Ces réflexions posent aussi quelques autres questions aux thérapeutes, par exemple:
Bibliographie
COMMENTAIRES
1) de Kevin GUELTON, Doctorant Automatique/Biomécanique, Ingénieur EIGIP
Il est intéressant de soulever cette question. Si cela se passait au niveau des chevilles uniquement, cela impliquerait dans une première mesure que cette articulation soit modélisée par une liaison pivot. Hypothèse qui peut être justifiée pour des mouvements de grande amplitude. Cependant dans le cas de petits déplacements, la cinématique complexe de cette articulation ne permet pas de stipuler de manière précise sur la position de son axe instantané de rotation.
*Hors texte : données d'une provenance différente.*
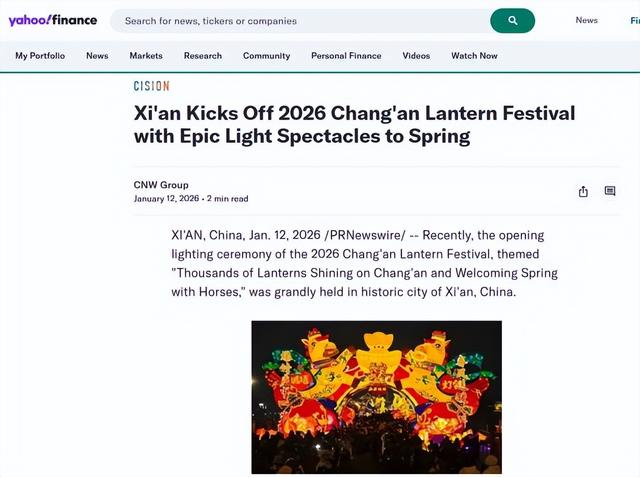Image resolution: width=640 pixels, height=477 pixels.
Task: Focus the news and tickers search field
Action: tap(300, 20)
Ceci dit, si l'on parle de tactique du balais, puisque l'inertie est "importante", la stabilisation peut se faire à l'usage d'accélération du CdP "acceptables". Néanmoins, cela n'impliquerai-t-il pas des déplacements du CdP plus "importants" que la normale?
En vue de ces considérations, je pense que vous avez raison de redéfinir la "tactique de la cheville" en "Tactique du Pied" ainsi que de souligner l'importance de la "Tactique de la Hanche". Le terme "Tactique du Pied" permet donc une plus grande liberté sur la localisation de l'axe de rotation instantané de l'articulation du pendule inversé. Mais cette localisation rend moins aisée toute tentative de modélisation cinématique.
A mon avis le problème n'est
pas de savoir si l'on utilise la tactique du CdP ou du CdG mais
où sont les couples moteurs et quel sont les variables
qu'ils régulent?
Réponse de P.M. GAGEY à Kevin GUELTON
On comprend qu'un biomécanicien puisse écrire «le problème n'est pas de savoir si l'on utilise la tactique du CdP ou du CdG», mais pour un clinicien la chose est d'importance car le passage de la tactique de la cheville à la tactique de la hanche est assez universellement considéré comme un signe de vieillissement du contrôle postural, donc à retarder le plus possible, donc à soigner, donc à dépister (ce qui fait tout l'intérêt des travaux de Sylvie VILLENEUVE). Mais c'est simplement une question de point de vue.
On serait heureux que vous
développiez un peu votre point de vue sur les questions
que vous évoquez: «où sont les couples moteurs?»
et «quel sont les variables qu'ils régulent?».
Cela pourrait relancer la réflexion.
Quand à l'importance des déplacements
du CdP au cours d'une tactique du CdP, je pense fondamentalement
qu'elle est fonction du retard de la boucle de rétroaction
et là il faut bien avouer que l'intégration de l'information
visuelle dans cette boucle pose problème... Or il est bien
difficile de la récuser... Et pour le moment il est difficile
de penser qu'elle puisse avoir lieu en moins de 100/150ms!...
On aimerait savoir ce qu'en pensent BIZZO et OUAKNINE.